En 2017, l’entreprise Renault aura donc dégagé un résultat de 5 milliards d’euros, un bénéfice record, tandis que la SNCF, avec environ 50 milliards de dette, est présentée comme en quasi-faillite. En France, les ventes des constructeurs automobiles progressent fortement ( + 4,7% en 2017), souvent d’ailleurs à la grande satisfaction des commentateurs, tandis que le transport collectif est en crise.
A l’heure du réchauffement climatique, de l’engorgement des métropoles par la bagnole, et des problèmes sanitaires engendrés par les particules fines, cette situation est à la fois scandaleuse et effrayante. Deux ans après la COP 21 et des engagements pris la main sur le cœur, il s’agit là d’une forme de reniement collectif ; mais c’est surtout le fruit empoisonné d’une politique des transports aberrante et irresponsable qui n’offre pas d’alternative attrayante et accessible financièrement au déplacement automobile dont les coûts écologiques cachés, les externalités, ne sont pas véritablement pris en compte.

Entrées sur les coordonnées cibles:

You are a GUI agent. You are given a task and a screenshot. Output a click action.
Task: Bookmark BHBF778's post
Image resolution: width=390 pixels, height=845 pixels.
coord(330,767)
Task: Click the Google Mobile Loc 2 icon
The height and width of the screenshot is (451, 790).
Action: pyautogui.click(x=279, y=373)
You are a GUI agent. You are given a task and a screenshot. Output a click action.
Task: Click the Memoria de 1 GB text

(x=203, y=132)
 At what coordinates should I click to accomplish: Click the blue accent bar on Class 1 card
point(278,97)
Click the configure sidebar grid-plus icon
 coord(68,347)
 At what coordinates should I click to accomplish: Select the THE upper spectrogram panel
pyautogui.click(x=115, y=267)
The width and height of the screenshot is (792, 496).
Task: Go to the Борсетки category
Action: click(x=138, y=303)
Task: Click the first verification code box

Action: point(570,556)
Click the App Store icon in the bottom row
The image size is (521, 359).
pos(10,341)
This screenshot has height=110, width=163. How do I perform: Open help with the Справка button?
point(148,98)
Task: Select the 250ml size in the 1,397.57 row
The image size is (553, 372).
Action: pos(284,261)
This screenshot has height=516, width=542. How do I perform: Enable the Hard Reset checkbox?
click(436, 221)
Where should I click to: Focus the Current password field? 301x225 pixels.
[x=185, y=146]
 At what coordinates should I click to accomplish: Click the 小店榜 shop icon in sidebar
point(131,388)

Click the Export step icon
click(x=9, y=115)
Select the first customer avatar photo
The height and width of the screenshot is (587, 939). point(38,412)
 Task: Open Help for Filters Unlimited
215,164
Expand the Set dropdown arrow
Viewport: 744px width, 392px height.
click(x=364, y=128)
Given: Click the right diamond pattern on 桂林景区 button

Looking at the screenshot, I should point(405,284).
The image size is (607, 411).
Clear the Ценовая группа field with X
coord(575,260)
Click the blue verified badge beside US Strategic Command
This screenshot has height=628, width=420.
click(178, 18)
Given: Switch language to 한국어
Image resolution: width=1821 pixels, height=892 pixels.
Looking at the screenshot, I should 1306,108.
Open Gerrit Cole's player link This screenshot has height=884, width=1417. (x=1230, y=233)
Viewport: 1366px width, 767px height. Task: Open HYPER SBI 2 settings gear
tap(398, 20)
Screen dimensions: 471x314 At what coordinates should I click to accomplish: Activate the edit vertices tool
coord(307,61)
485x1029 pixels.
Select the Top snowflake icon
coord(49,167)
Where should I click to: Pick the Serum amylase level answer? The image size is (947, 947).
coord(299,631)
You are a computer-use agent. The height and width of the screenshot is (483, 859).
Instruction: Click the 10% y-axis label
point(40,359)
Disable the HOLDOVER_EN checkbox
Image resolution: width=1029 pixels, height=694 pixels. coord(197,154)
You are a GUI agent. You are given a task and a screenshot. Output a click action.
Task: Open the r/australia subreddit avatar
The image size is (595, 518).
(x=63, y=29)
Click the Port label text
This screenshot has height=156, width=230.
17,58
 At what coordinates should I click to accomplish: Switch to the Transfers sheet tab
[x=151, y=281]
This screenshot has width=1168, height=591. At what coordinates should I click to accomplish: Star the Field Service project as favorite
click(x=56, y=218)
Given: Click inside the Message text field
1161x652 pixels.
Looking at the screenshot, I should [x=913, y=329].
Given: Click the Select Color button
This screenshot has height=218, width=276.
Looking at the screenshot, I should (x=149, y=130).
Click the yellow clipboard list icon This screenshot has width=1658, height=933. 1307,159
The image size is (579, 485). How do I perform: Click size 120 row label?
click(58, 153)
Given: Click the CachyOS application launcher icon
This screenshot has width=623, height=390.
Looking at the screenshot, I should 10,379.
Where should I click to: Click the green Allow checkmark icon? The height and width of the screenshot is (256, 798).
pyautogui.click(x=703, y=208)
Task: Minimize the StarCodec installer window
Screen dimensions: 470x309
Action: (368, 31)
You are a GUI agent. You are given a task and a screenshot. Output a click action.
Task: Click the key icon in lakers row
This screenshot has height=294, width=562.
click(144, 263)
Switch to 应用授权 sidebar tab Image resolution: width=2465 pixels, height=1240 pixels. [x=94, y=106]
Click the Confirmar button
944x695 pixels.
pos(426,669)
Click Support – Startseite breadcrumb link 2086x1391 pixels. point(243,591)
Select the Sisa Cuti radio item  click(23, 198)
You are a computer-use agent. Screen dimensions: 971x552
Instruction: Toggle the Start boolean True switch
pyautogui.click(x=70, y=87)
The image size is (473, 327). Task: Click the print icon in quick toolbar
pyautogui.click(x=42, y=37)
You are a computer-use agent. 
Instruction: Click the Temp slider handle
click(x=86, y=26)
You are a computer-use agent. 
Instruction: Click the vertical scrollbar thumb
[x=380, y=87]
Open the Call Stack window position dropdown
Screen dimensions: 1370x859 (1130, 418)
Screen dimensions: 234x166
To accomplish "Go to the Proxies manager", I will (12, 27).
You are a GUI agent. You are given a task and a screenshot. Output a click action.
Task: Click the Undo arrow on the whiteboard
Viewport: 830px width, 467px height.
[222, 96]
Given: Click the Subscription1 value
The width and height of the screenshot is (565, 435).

• _Consignes_
1. Répondez aux questions suivantes d'après le texte sur Renault et la SNCF :
(a) Quel résultat l'entreprise Renault a-t-elle dégagé en 2017 ?
(b) De quel pourcentage les ventes des constructeurs automobiles ont-elles progressé en France en 2017 ?
(c) Combien de temps s'est écoulé depuis la COP 21 au moment où la situation est décrite ?
2. Transcrivez sans aucune modification, dans le texte sur Renault et la SNCF, tout ce qui va de « A l’heure du » jusqu'à « pris en compte. ».

• _Corrigé de l'exercice_
1.
(a) Un résultat de 5 milliards d'euros, soit un bénéfice record.
(b) Elles ont progressé de 4,7 %.
(c) Deux ans.

2.
A l’heure du réchauffement climatique, de l’engorgement des métropoles par la bagnole, et des problèmes sanitaires engendrés par les particules fines, cette situation est à la fois scandaleuse et effrayante. Deux ans après la COP 21 et des engagements pris la main sur le cœur, il s’agit là d’une forme de reniement collectif ; mais c’est surtout le fruit empoisonné d’une politique des transports aberrante et irresponsable qui n’offre pas d’alternative attrayante et accessible financièrement au déplacement automobile dont les coûts écologiques cachés, les externalités, ne sont pas véritablement pris en compte.